◆ EXERCISE: Repeat word for word the part of the GLUE fine-tuning text below that runs from "Based on the" up to and including "of the metrics.".

◆ SOURCE EXCERPT:
Based on the script run_glue.py
.
Fine-tuning the library models for sequence classification on the GLUE benchmark: General Language Understanding Evaluation. This script can fine-tune the following models: BERT, XLM, XLNet and RoBERTa.
GLUE is made up of a total of 9 different tasks. We get the following results on the dev set of the benchmark with an
uncased BERT base model (the checkpoint bert-base-uncased
). All experiments ran single V100 GPUs with a total train
batch sizes between 16 and 64. Some of these tasks have a small dataset and training can lead to high variance in the results
between different runs. We report the median on 5 runs (with different seeds) for each of the metrics.
Task | Metric | Result |
---|---|---|
CoLA | Matthew's corr | 57.9 |
SST-2 | Accuracy | 92.8 |
MRPC | F1 | 89.4 |
STS-B | Spearman corr. | 89.1 |
QQP | F1 | 91.4 |
MNLI | Accuracy | 84.3 |
QNLI | Accuracy | 91.6 |
RTE | Accuracy | 71.5 |
WNLI | Accuracy | 56.3 |
Some of these results are significantly different from the ones reported on the test set of GLUE benchmark on the website. For QQP and WNLI, please refer to FAQ #12 on the webite.
Before running any one of these GLUE tasks you should download the GLUE data by running the following lines at the root of the repo
python utils/download_glue_data.py --data_dir /path/to/glue --tasks all
after replacing path/to/glue with a value that you like. Then you can run
export GLUE_DIR=/path/to/glue
export TASK_NAME=MRPC
python run_glue.py \
--model_name_or_path bert-base-cased \
--task_name $TASK_NAME \
--do_train \
--do_eval \
--data_dir $GLUE_DIR/$TASK_NAME \
--max_seq_length 128 \
--per_device_train_batch_size 32 \
--learning_rate 2e-5 \
--num_train_epochs 3.0 \
--output_dir /tmp/$TASK_NAME/
where task name can be one of CoLA, SST-2, MRPC, STS-B, QQP, MNLI, QNLI, RTE, WNLI.

◆ STORED ROWS:
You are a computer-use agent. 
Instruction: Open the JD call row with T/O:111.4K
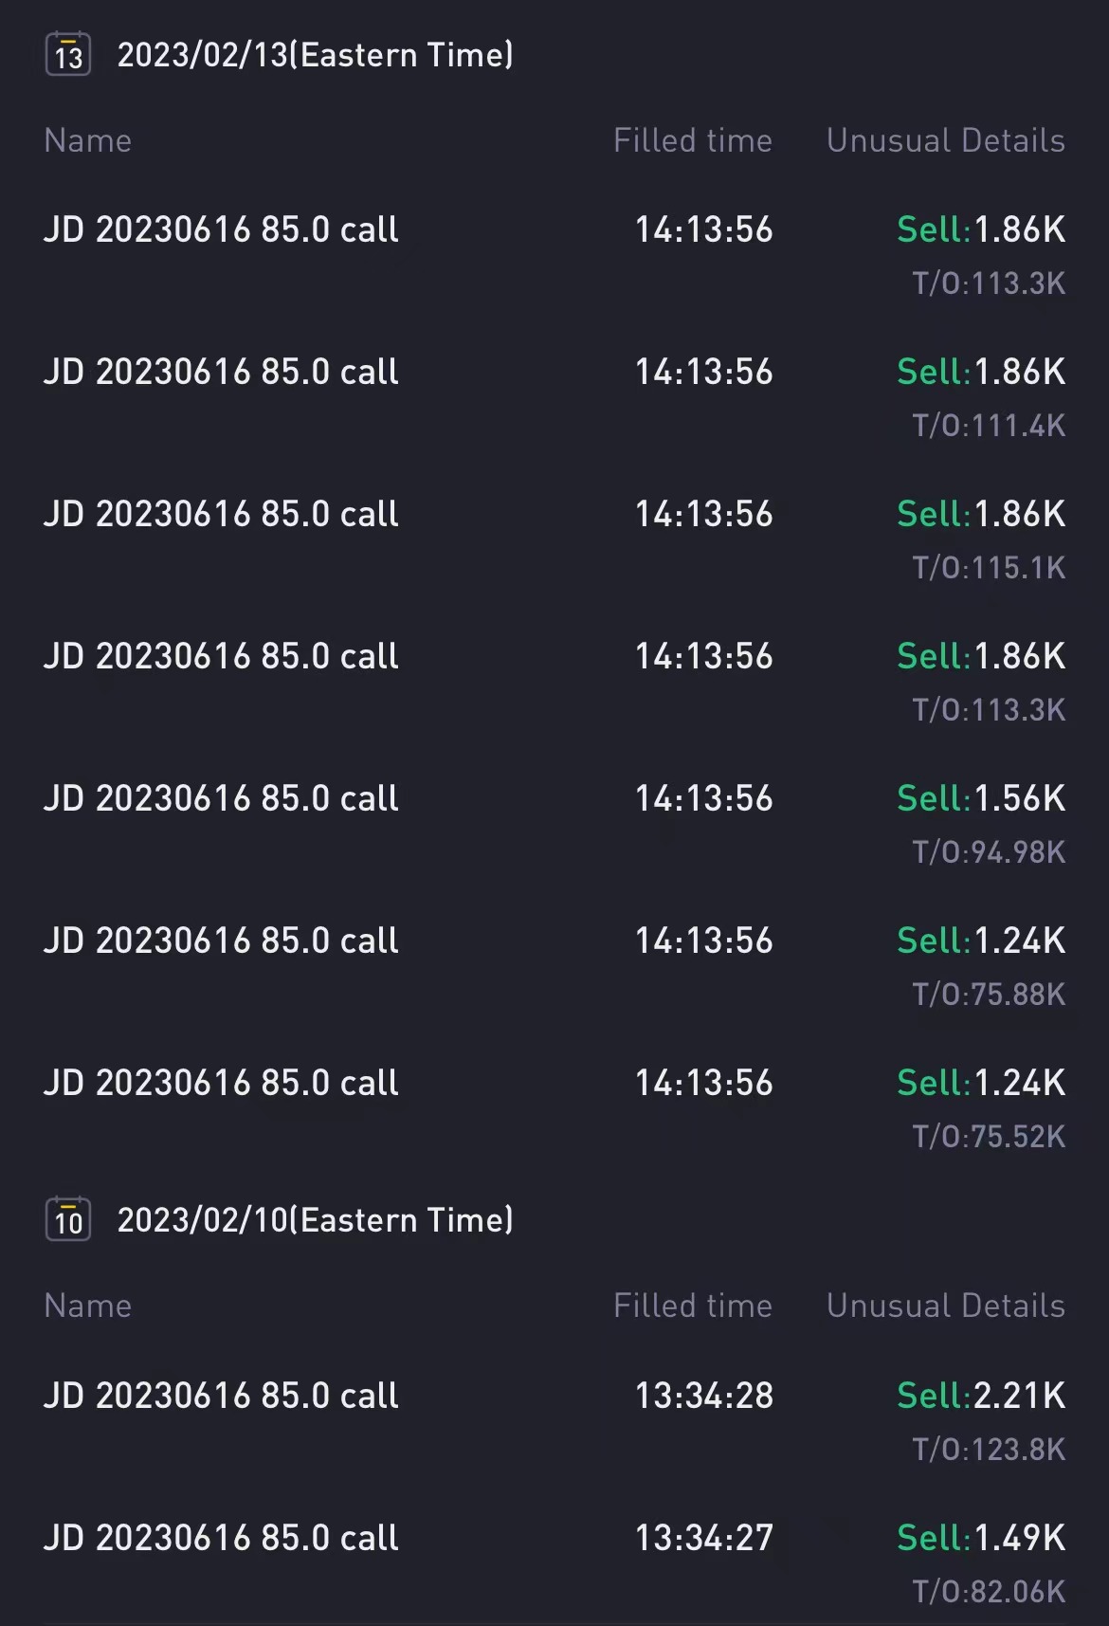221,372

* * *

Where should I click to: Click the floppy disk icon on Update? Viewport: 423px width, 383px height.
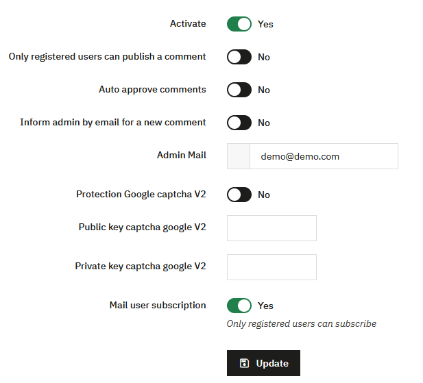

==

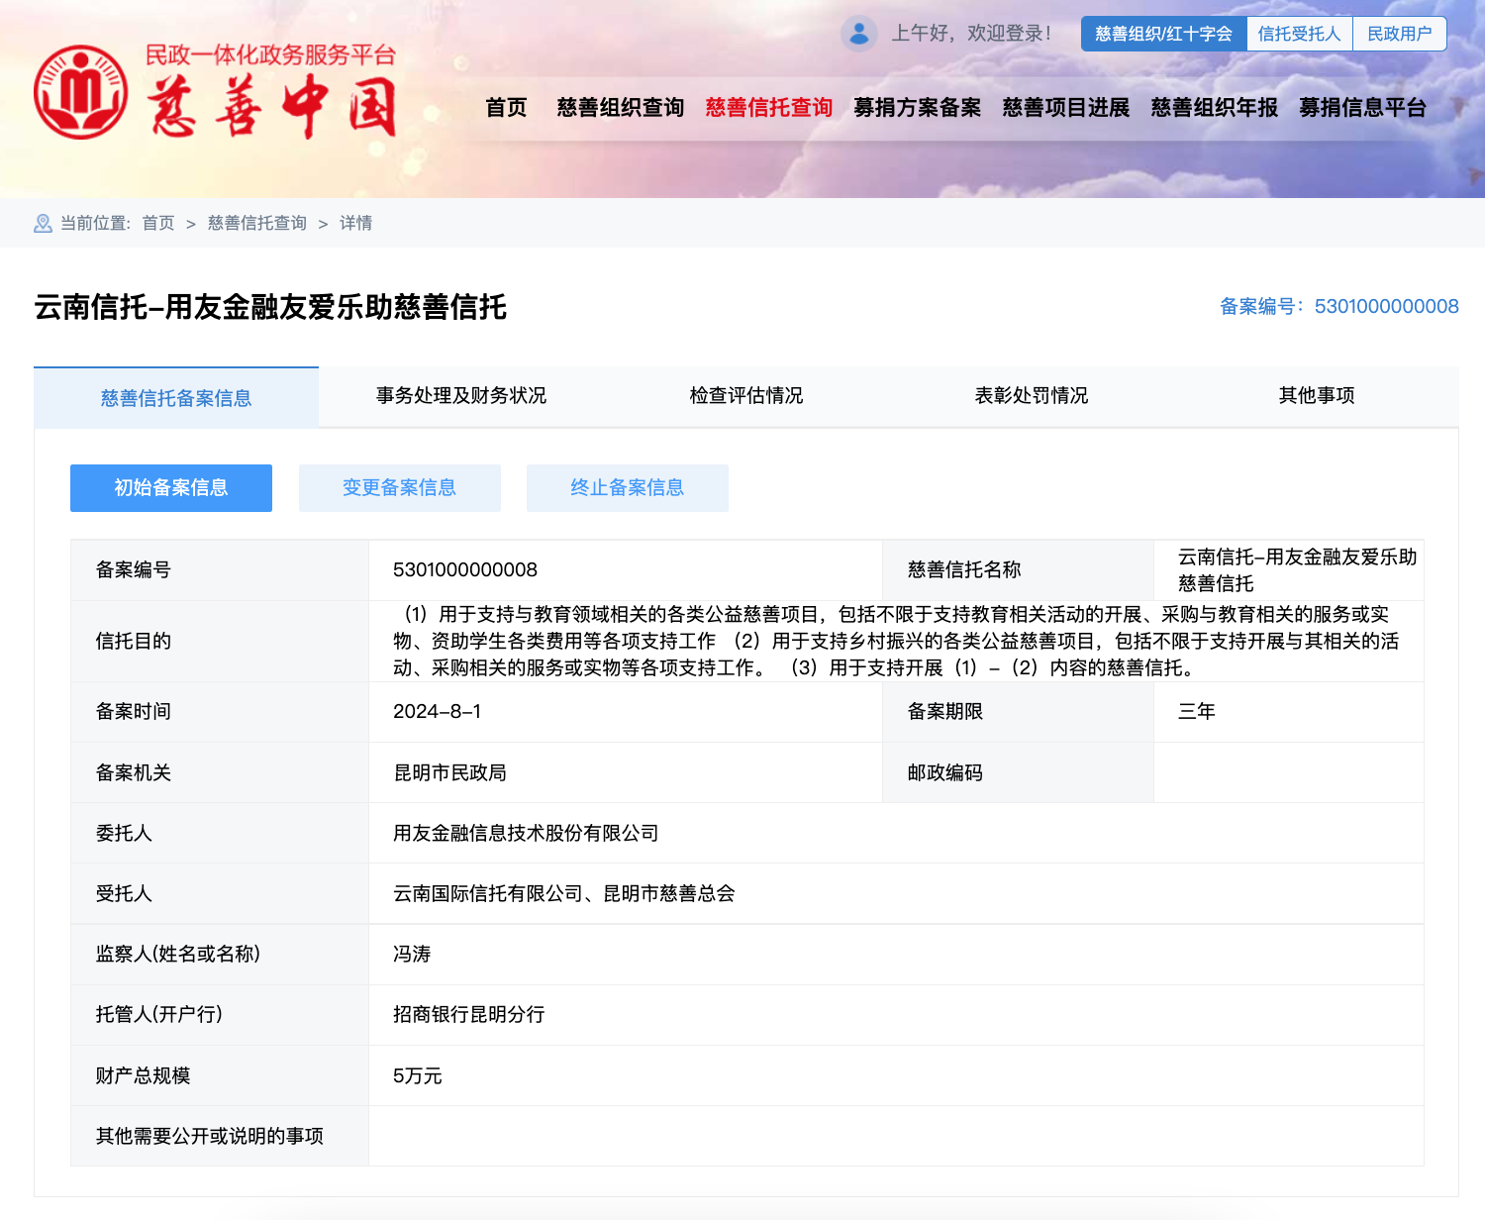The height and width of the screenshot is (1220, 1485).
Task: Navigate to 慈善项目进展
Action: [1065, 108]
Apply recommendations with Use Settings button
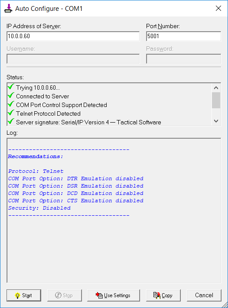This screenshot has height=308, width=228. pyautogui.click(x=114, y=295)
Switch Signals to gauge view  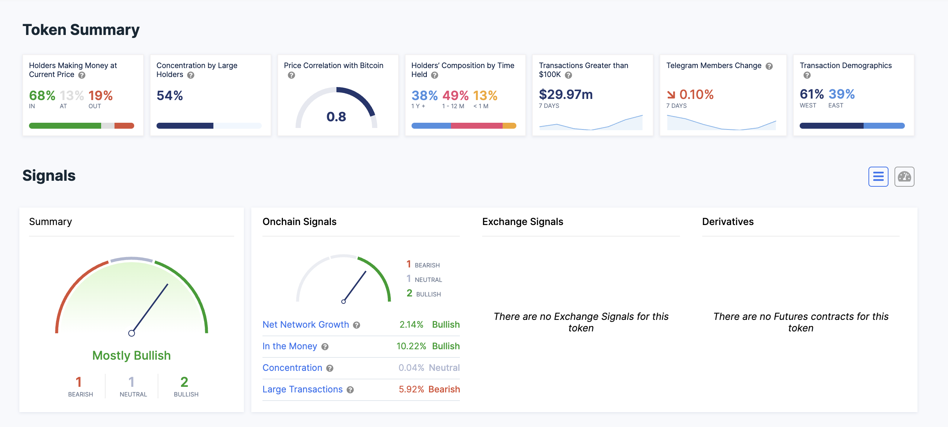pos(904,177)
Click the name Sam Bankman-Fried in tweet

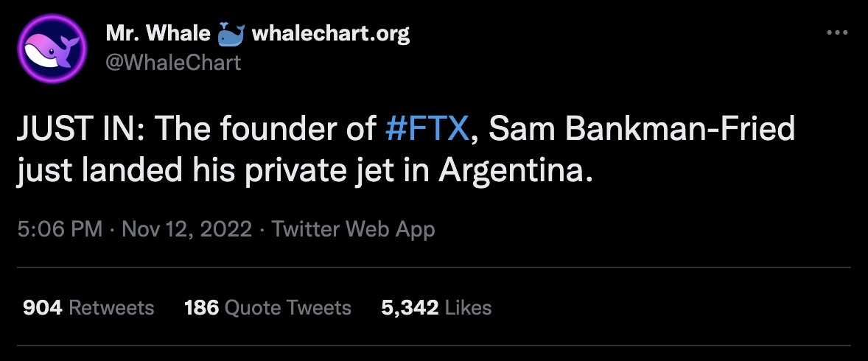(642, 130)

◆ RESPONSE:
Based on the script run_glue.py
.
Fine-tuning the library models for sequence classification on the GLUE benchmark: General Language Understanding Evaluation. This script can fine-tune the following models: BERT, XLM, XLNet and RoBERTa.
GLUE is made up of a total of 9 different tasks. We get the following results on the dev set of the benchmark with an
uncased BERT base model (the checkpoint bert-base-uncased
). All experiments ran single V100 GPUs with a total train
batch sizes between 16 and 64. Some of these tasks have a small dataset and training can lead to high variance in the results
between different runs. We report the median on 5 runs (with different seeds) for each of the metrics.